Terrorism Suspicion: Hobby Hunter from Crailsheim

A 26-year-old hobby hunter from Crailsheim is being held in pre-trial detention. He is alleged to have threatened in a video to kill as many people as possible at the initial reception center for refugees in Ellwangen. The Stuttgart public prosecutor's office is investigating on suspicion of preparing a serious act of violence endangering the state, and police are examining a far-right background.

Editorial team Wild beim Wild — 21 November 2025

What at first glance appears to be an extreme isolated case reveals, on closer inspection, a raw nerve: German hunting and firearms law places its trust in the supposed “reliability” of hobby hunters, even though it has been known for years that right-wing extremist and violence-prone individuals gain access to live weapons through precisely this channel.

The starting point of the investigation, according to consistent media reports, was a video on social networks. In it, the young man is alleged to have announced his intention to kill “as many foreigners as possible” at the LEA Ellwangen.

Police took the threat seriously.
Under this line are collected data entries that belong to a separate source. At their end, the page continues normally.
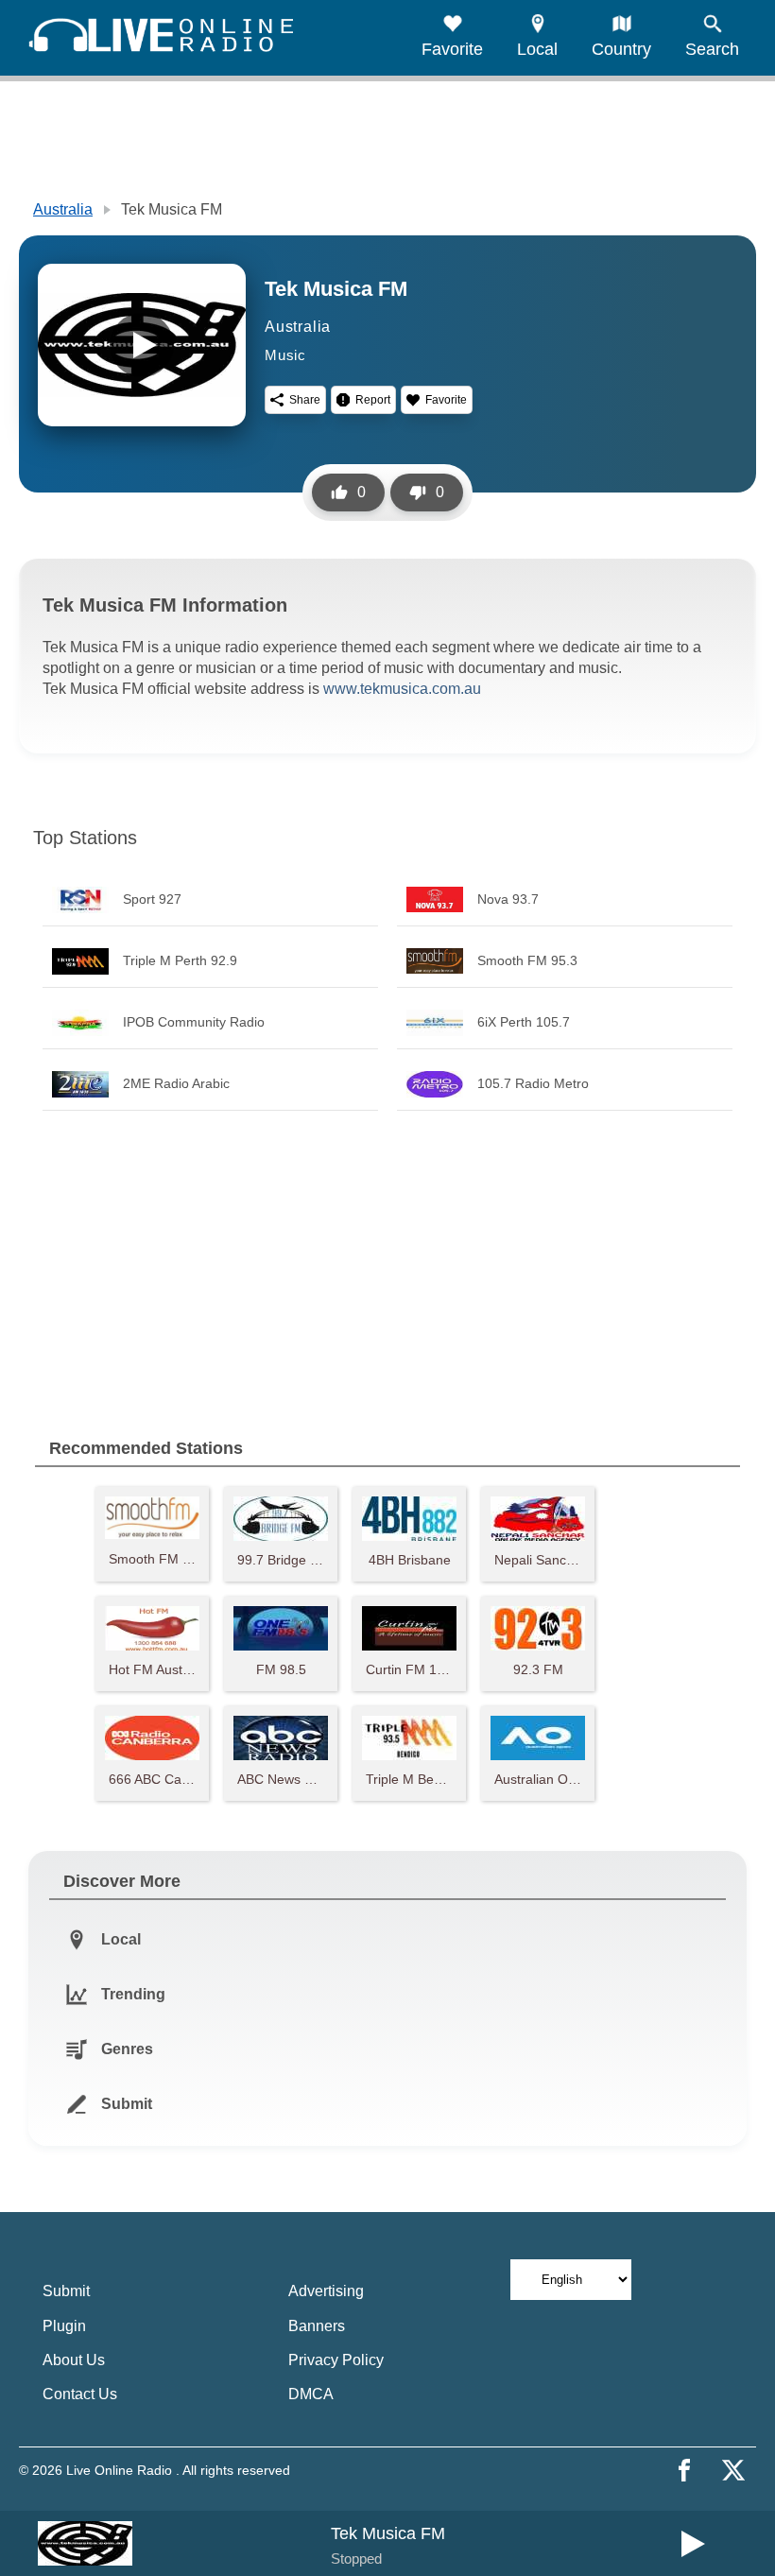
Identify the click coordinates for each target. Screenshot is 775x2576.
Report (372, 399)
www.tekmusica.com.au (402, 689)
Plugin (64, 2326)
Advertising (326, 2291)
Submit (66, 2291)
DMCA (311, 2394)
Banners (316, 2326)
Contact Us (80, 2394)
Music (285, 355)
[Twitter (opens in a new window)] (733, 2470)
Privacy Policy (336, 2360)
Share (304, 399)
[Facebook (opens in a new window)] (684, 2470)
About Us (74, 2360)
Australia (63, 209)
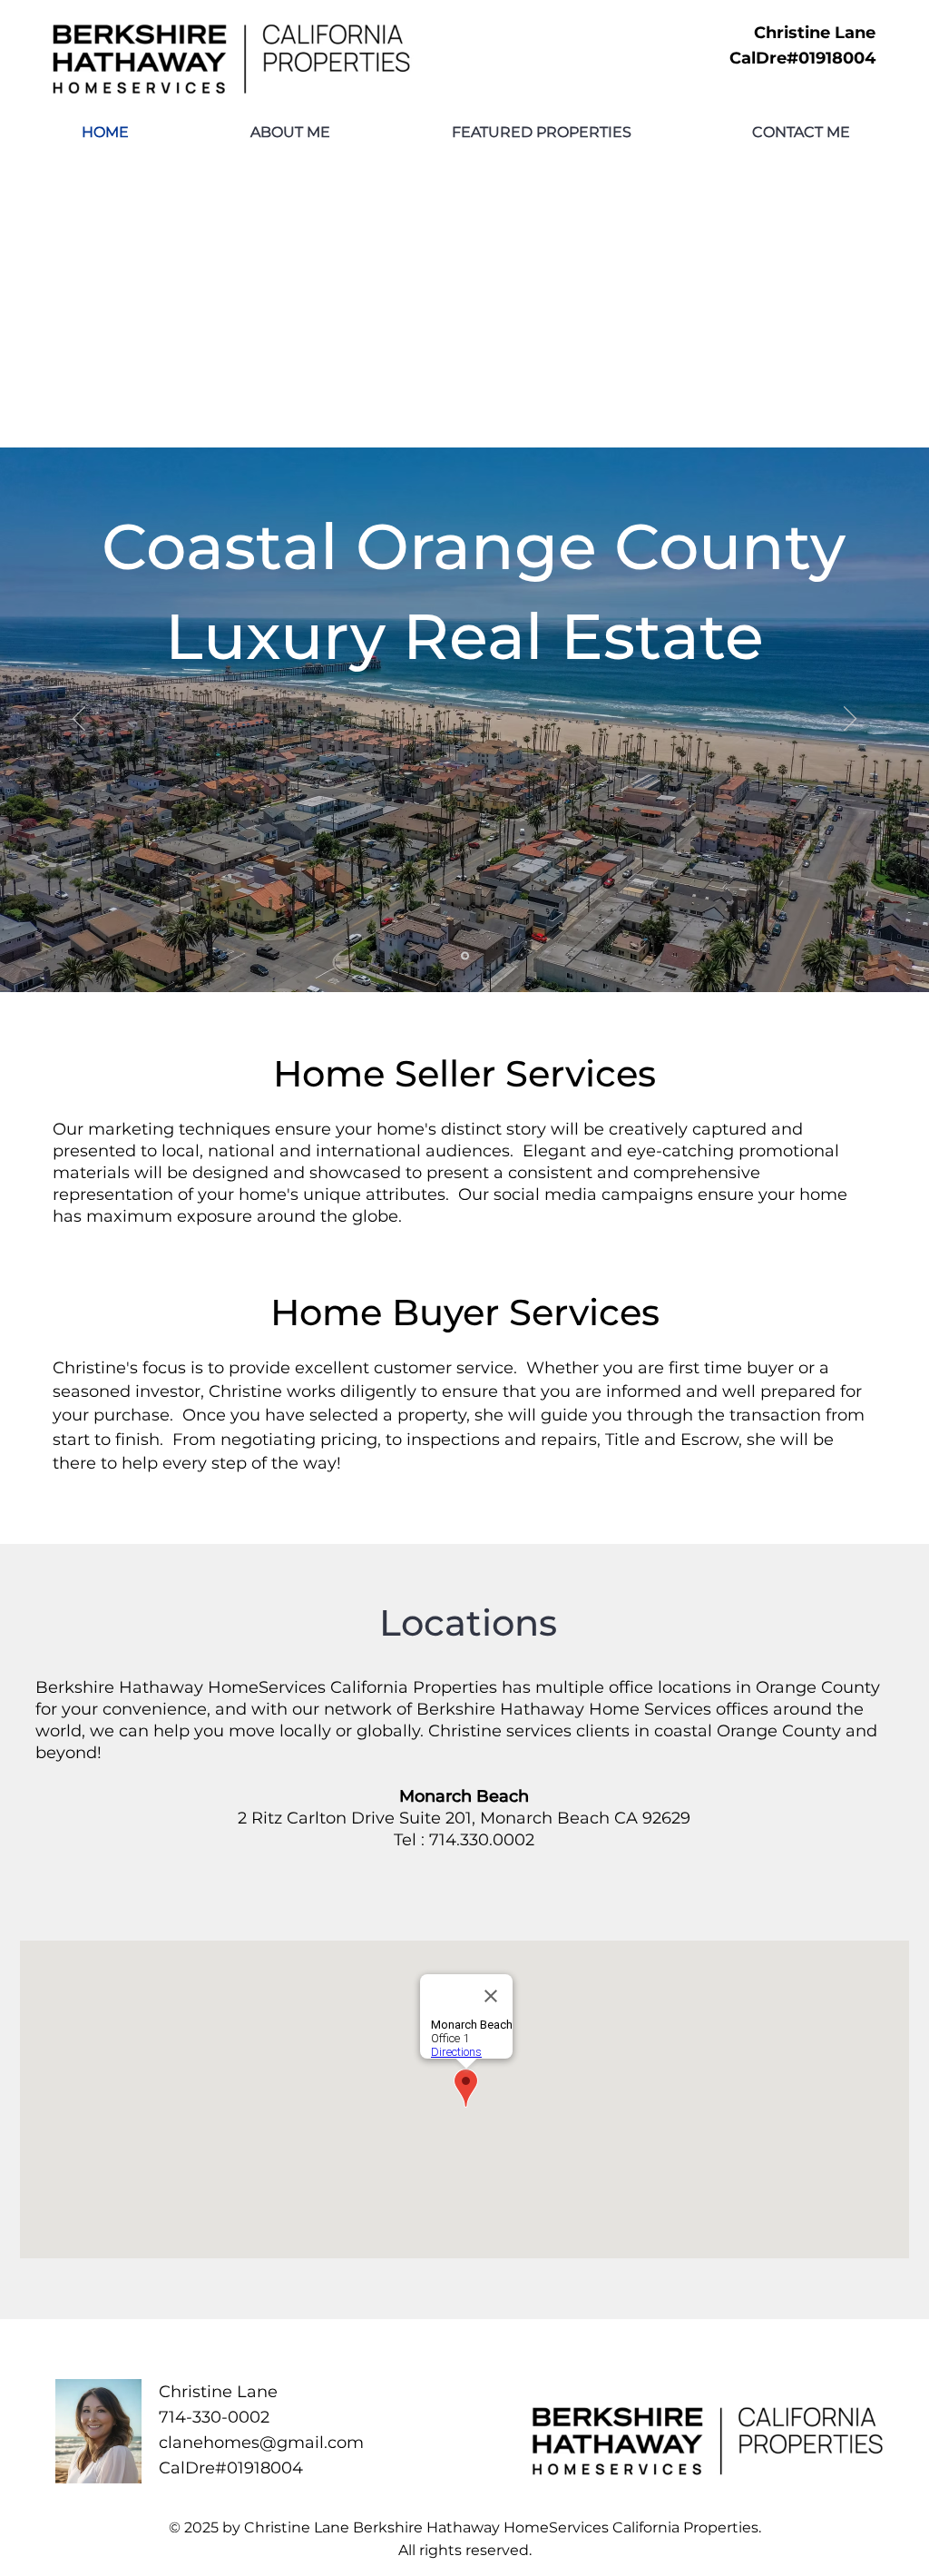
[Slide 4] (465, 956)
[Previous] (79, 719)
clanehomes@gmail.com (261, 2443)
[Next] (850, 719)
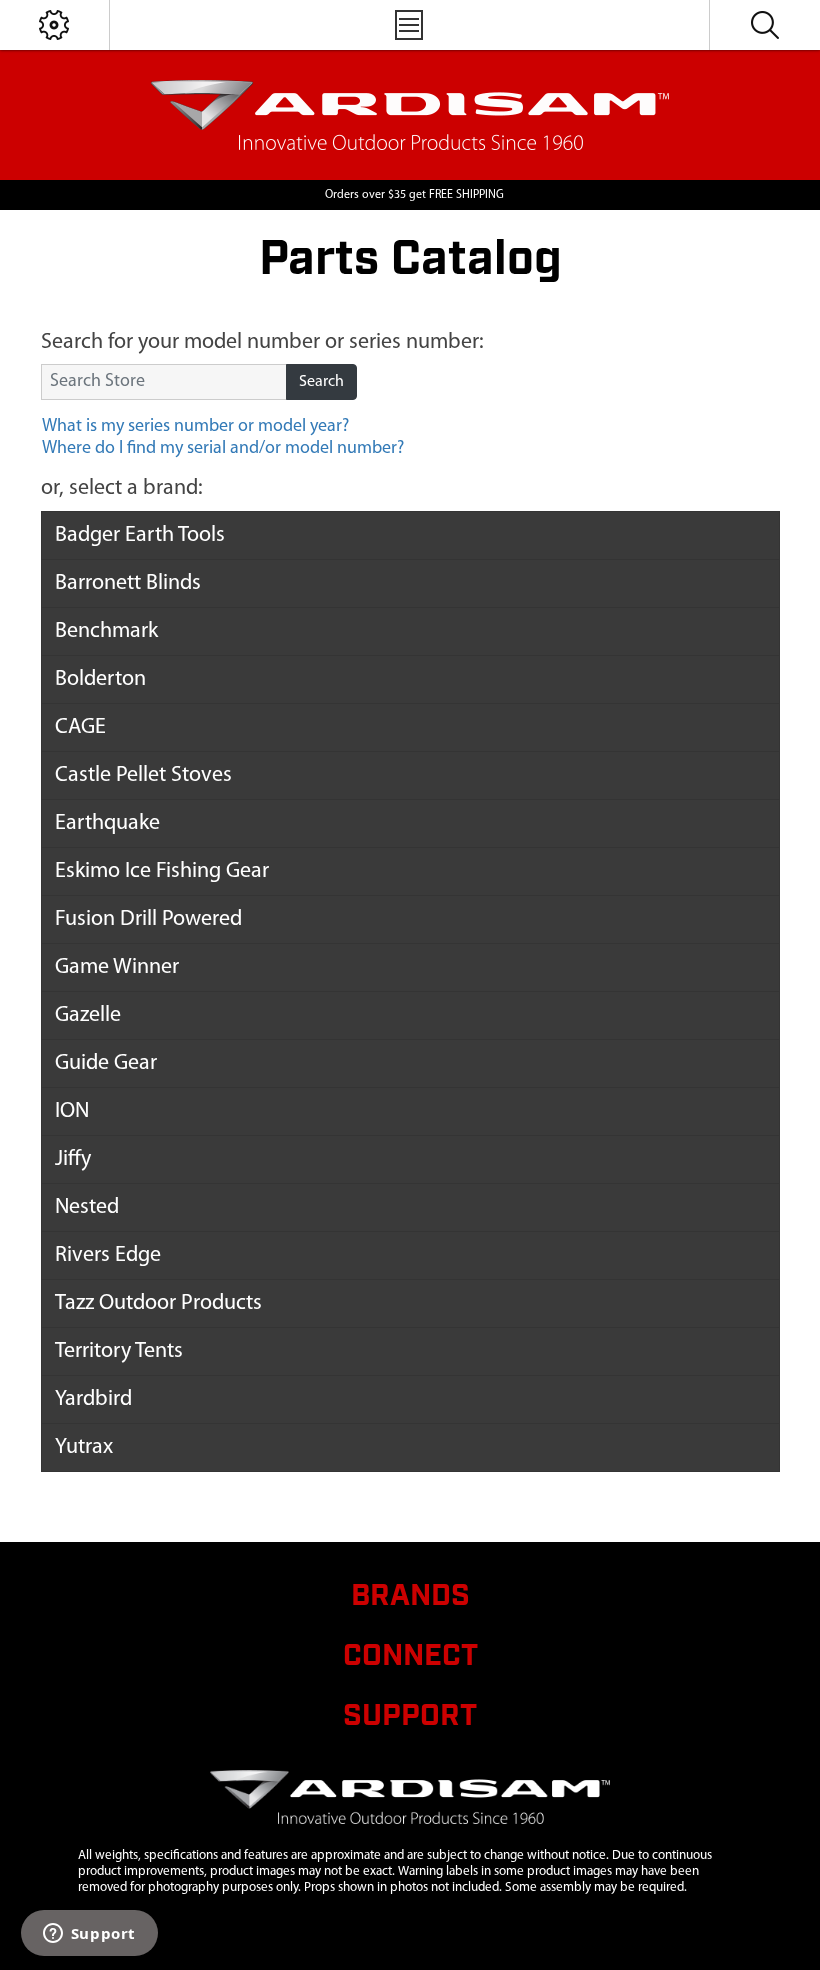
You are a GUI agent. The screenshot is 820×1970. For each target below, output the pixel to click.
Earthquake (107, 823)
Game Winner (117, 967)
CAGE (80, 727)
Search (321, 382)
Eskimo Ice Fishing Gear (162, 871)
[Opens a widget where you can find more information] (89, 1935)
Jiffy (73, 1159)
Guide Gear (106, 1063)
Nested (87, 1207)
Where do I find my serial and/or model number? (223, 449)
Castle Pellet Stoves (143, 775)
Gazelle (88, 1015)
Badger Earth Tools (140, 535)
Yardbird (93, 1399)
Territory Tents (119, 1351)
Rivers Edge (108, 1255)
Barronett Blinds (128, 583)
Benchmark (106, 631)
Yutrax (84, 1447)
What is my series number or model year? (195, 427)
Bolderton (100, 679)
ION (72, 1111)
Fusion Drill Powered (148, 919)
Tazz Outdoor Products (158, 1303)
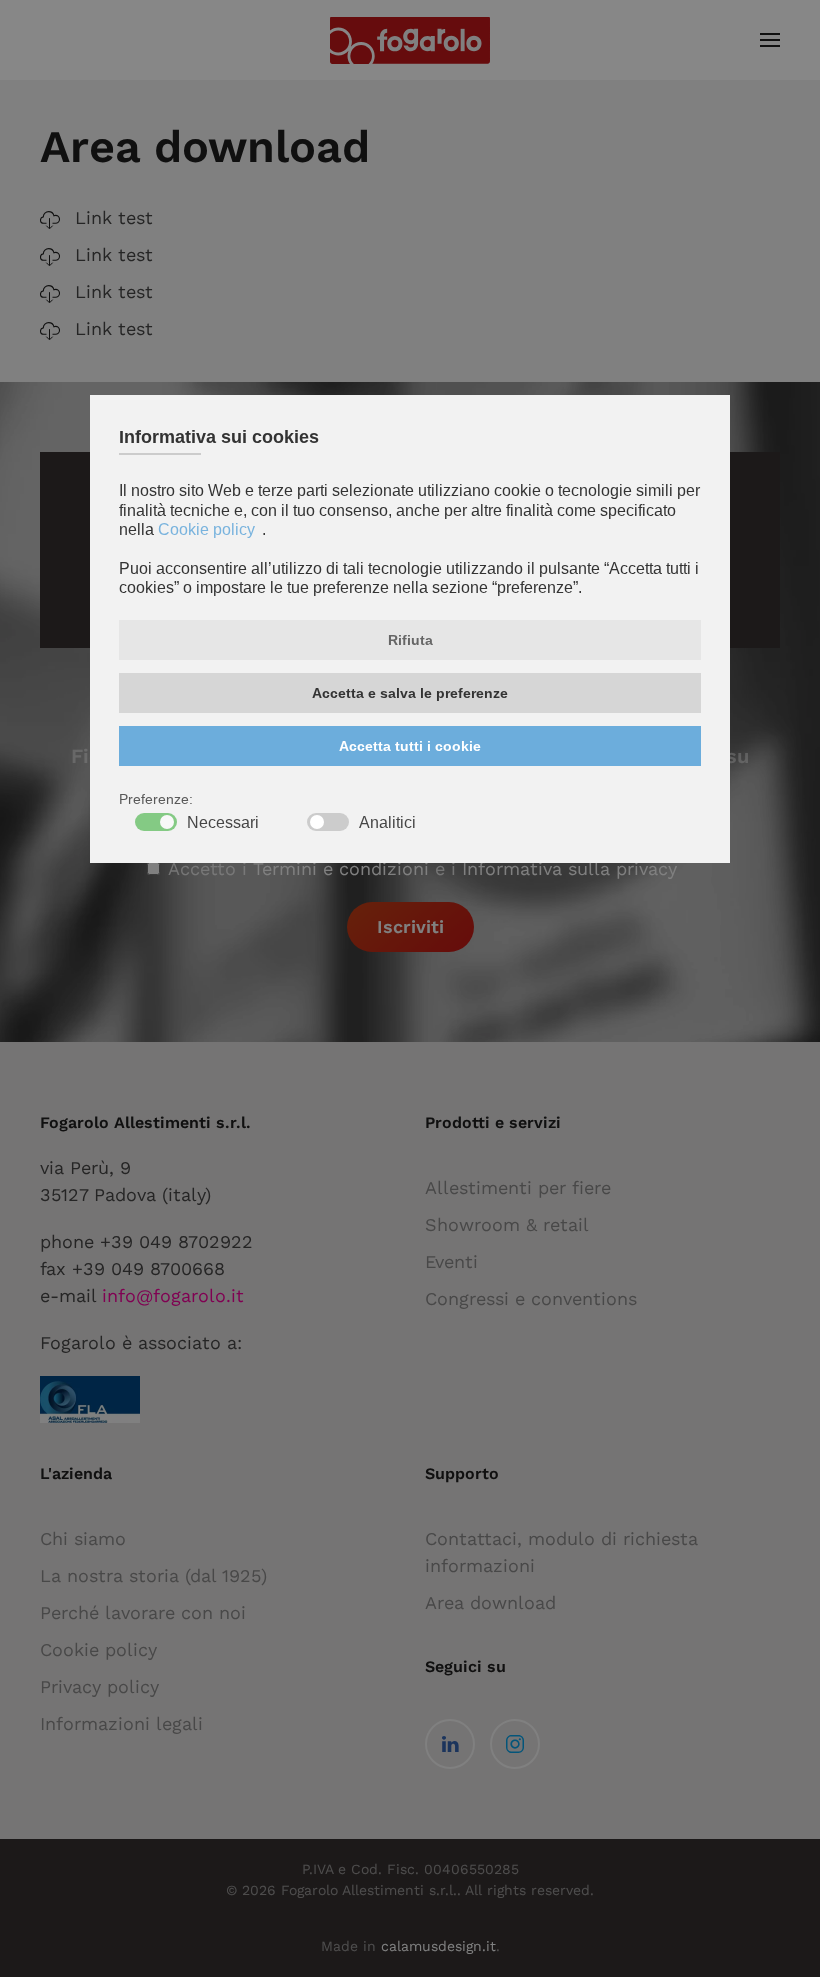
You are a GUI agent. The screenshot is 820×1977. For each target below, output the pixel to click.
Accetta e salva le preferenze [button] (410, 693)
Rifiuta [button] (410, 640)
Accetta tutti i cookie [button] (410, 746)
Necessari (223, 823)
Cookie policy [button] (206, 529)
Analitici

On 6 November, officers searched the man's apartment in Crailsheim. In the process, they seized five live firearms, several knives and a larger quantity of ammunition. The man is said to have legally possessed all the weapons because he held a hunting licence and the corresponding firearms permits. He has been in pre-trial detention since 7 November.

Interior Minister Thomas Strobl stated that the authorities were pursuing the suspicion of whether a far-right extremist motive was involved. Investigations into possible backgrounds and contacts are continuing with both police and the public prosecutor's office.

Swastika beneath the camouflage jacket: A hobby hunter with Nazi tattoos

The case becomes particularly explosive due to details published by a regional newspaper: According to these reports, a video circulated on social media showing the man with his upper body bare. On his skin, a swastika and SS runes are said to have been tattooed.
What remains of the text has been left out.